--- SUPPLIED RECORDS Enclosed Below ---

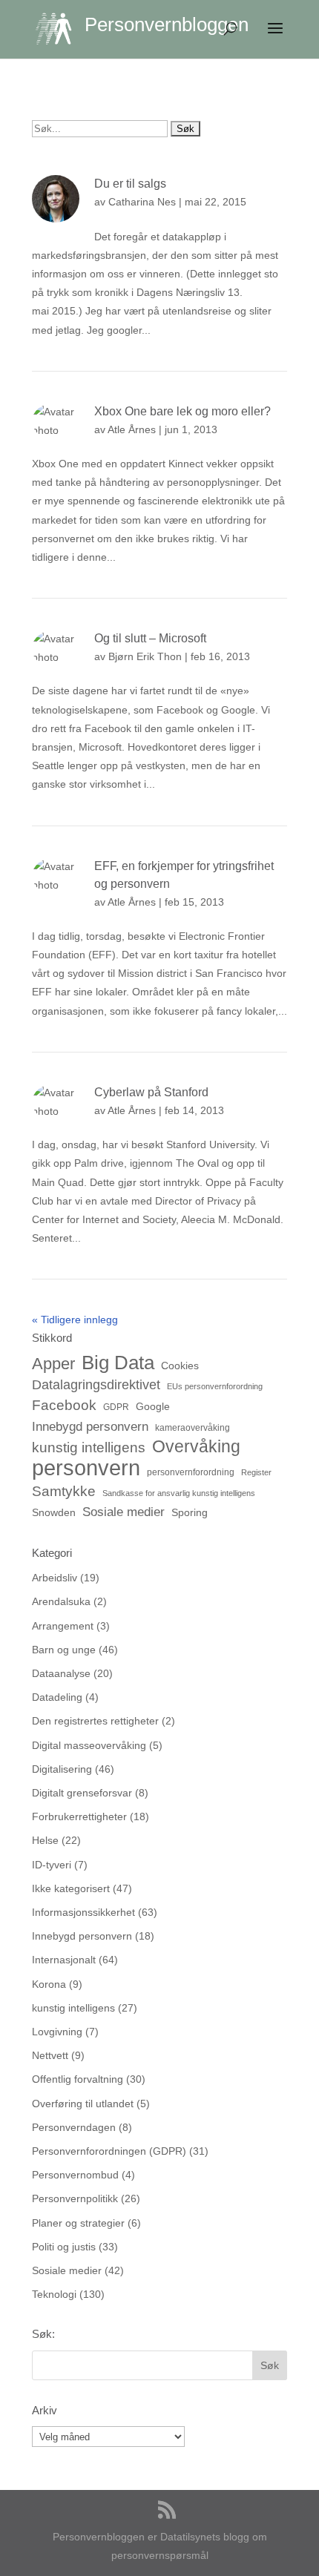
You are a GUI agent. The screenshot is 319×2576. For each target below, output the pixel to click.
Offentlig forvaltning (77, 2079)
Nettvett (50, 2055)
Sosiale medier (123, 1512)
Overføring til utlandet (83, 2103)
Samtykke (64, 1491)
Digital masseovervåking (89, 1745)
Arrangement (62, 1626)
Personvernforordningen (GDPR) (109, 2151)
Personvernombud (75, 2175)
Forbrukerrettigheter (79, 1816)
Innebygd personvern (90, 1427)
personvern (86, 1467)
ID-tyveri (51, 1865)
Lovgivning (57, 2032)
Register (256, 1472)
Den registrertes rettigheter (95, 1721)
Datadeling (57, 1697)
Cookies (180, 1365)
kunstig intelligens (88, 1447)
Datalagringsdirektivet (96, 1384)
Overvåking (196, 1446)
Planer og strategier (78, 2223)
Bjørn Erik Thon (145, 656)
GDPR (116, 1407)
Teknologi (54, 2294)
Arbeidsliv (54, 1578)
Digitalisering (62, 1769)
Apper (53, 1363)
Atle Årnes (132, 429)
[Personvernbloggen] (60, 28)
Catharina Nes (142, 202)
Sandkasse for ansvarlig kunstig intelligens (178, 1493)
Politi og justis (64, 2247)
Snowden (54, 1512)
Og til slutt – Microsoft (150, 638)
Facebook (64, 1405)
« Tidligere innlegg (75, 1319)
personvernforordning (190, 1472)
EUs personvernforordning (215, 1386)
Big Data (118, 1363)
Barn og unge (64, 1650)
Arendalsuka (61, 1601)
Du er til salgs (131, 183)
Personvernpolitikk (75, 2198)
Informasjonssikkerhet (83, 1912)
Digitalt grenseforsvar (82, 1793)
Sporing (189, 1512)
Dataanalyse (61, 1673)
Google (153, 1406)
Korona (49, 1984)
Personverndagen (74, 2127)
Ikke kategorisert (71, 1888)
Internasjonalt (64, 1960)
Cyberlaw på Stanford (151, 1092)
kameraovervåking (192, 1428)
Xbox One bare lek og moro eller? (182, 411)
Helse (45, 1840)
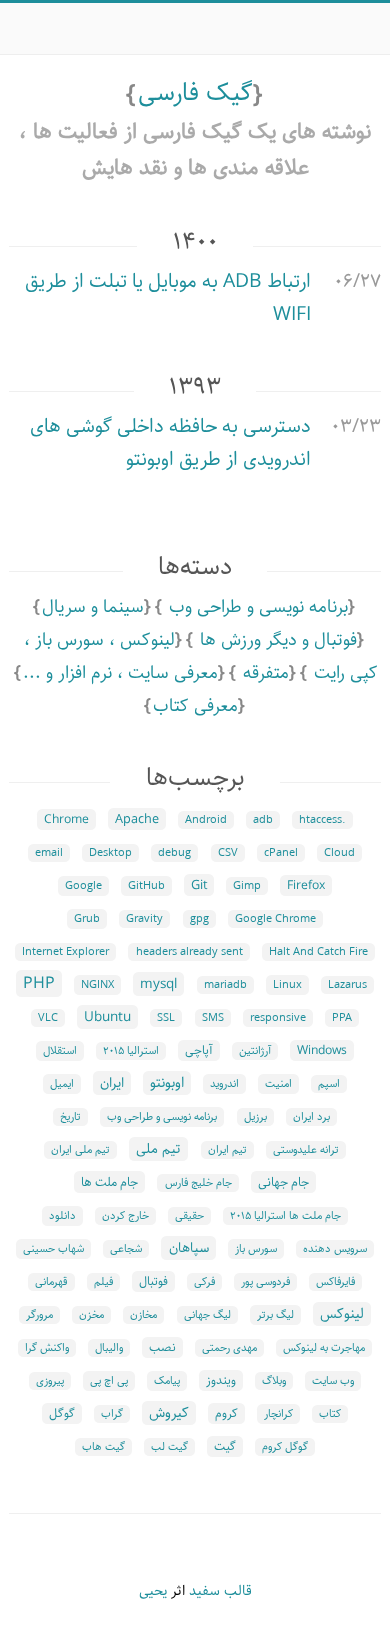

--- End of Enclosed SUPPLIED RECORDS ---

The required output is each line of the entries that contains the word "GDPR".

Personvernforordningen (GDPR) (109, 2151)
GDPR (116, 1407)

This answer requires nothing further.